Modified serum profiles of inflammatory and vasoconstrictive factors in patients with emotional stress-induced acute coronary syndrome during World Cup Soccer 2006.

OBJECTIVES: We sought to assess whether emotional stress-induced acute coronary syndrome (ACS) is mediated by increased inflammatory and vasoconstrictive mediators. BACKGROUND: The World Cup soccer 2006 has been shown to provoke levels of stress sufficient to increase the incidence of ACS. However, the mechanisms by which stress translates into vascular injury up to plaque rupture still remain elusive. METHODS: Serum levels of soluble CD40L (sCD40L), soluble vascular cell adhesion molecule (sVCAM)-1, monocyte chemoattractant protein (MCP)-1, tumor necrosis factor (TNF)-alpha, high-sensitivity C-reactive protein (hsCRP), regulated on activation, normal T-cell expressed and secreted (RANTES), and endothelin (ET)-1 were determined in patients who experienced an ACS during World Cup matches, in ACS reference patients (not associated with emotional stress), and in healthy volunteers. Correlations and receiver-operating characteristic curves were calculated to develop multivariable analysis and to investigate the diagnostic value of each parameter. RESULTS: The sCD40L, sVCAM-1, MCP-1, TNF-alpha, and ET-1 were significantly higher in study patients compared with the reference group. The hsCRP was similar in both groups, whereas RANTES was decreased in study patients. A positive correlation was found between ET-1 and soccer-induced enhanced levels of sCD40L, sVCAM-1, MCP-1, and TNF-alpha. Receiver-operating characteristic analysis displayed high performance of both MCP-1 and ET-1 as a measure to discriminate between stress-induced ACS and ACS controls. CONCLUSIONS: Stress-induced ACS is associated with a profound increase of inflammatory and vasoconstrictive mediators. The evaluation of a targeted drug delivery, such as anti-inflammatory agents, ET-1 receptor antagonists, or inhibition of endothelin-converting enzyme is warranted to reduce stress-mediated cardiovascular morbidity.

Effects of corticotropin-releasing hormone (CRH) on monocyte function, mediated by CRH-receptor subtype R1 and R2: a potential link between mood disorders and endothelial dysfunction?

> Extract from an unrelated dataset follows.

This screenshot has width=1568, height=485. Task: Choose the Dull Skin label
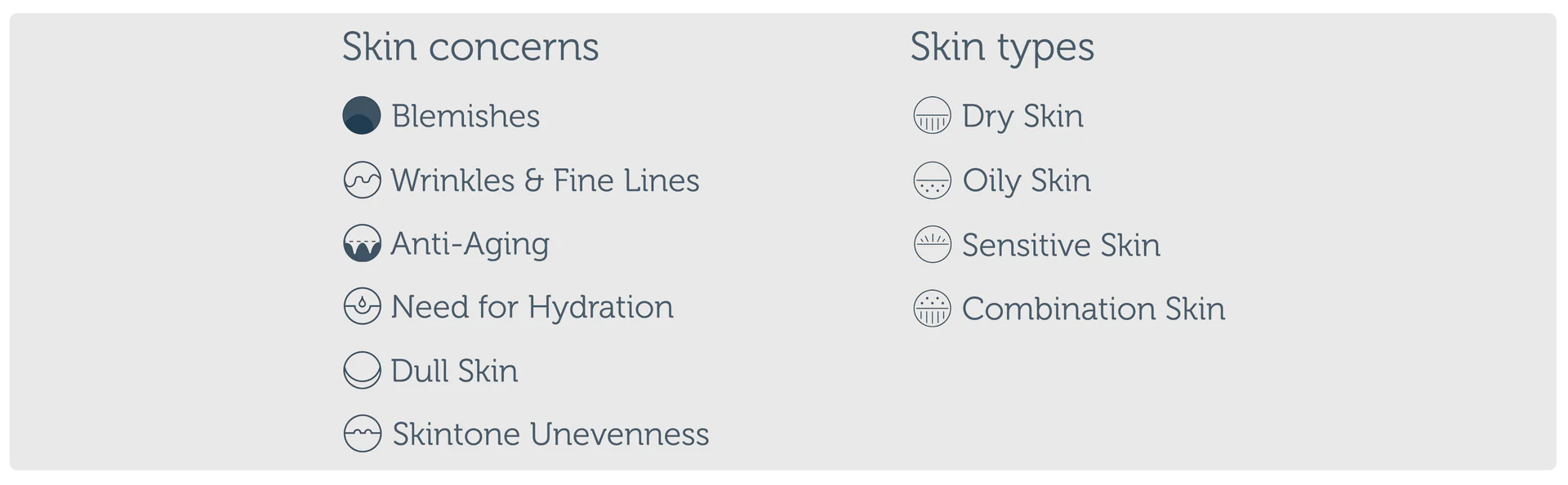(454, 371)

Psychosocial factors have been reported to be independently associated with coronary heart disease (CHD). Though corticotropin-releasing hormone (CRH) is the major hormone activated during adaptive responses to stressful stimuli, the undergoing pathophysiological mechanism related to stress-induced endothelial dysfunction is still poorly understood. This study sought to investigate the effects of extrahypothalamic CRH on monocyte/endothelium adhesion. Second we elucidate the influence of CRH on monocytic endothelin-1 (ET-1) and nitric oxide (NO) release and the receptors involved. Cell adhesion was determined using an adhesion assay, MAC-1 expression by flow cytometry. ET-1/NO release were quantified via ELISA or fluorometrically, monocytic CRH-receptors were confirmed by mRNA. Corticotropin-releasing hormone induced a significant time- and concentration-dependent increase of cell adhesion as well as monocytic MAC-1 expression; endothelial ICAM-1 and VCAM-1 expression was not altered. In addition, corticotropin-releasing hormone significantly increased monocytic ET-1 release whereas nitric oxide release was decreased. The effect was abolished by the selective CRH-receptor antagonist astressin. Our findings support the importance of peripherally circulating corticotropin-releasing hormones, by influencing specific homeostatic properties of monocytes. Our data may provide a novel concept of how specific CRH-receptor antagonists may prevent CRH (stress)-related endothelial dysfunction up to cardiovascular complications.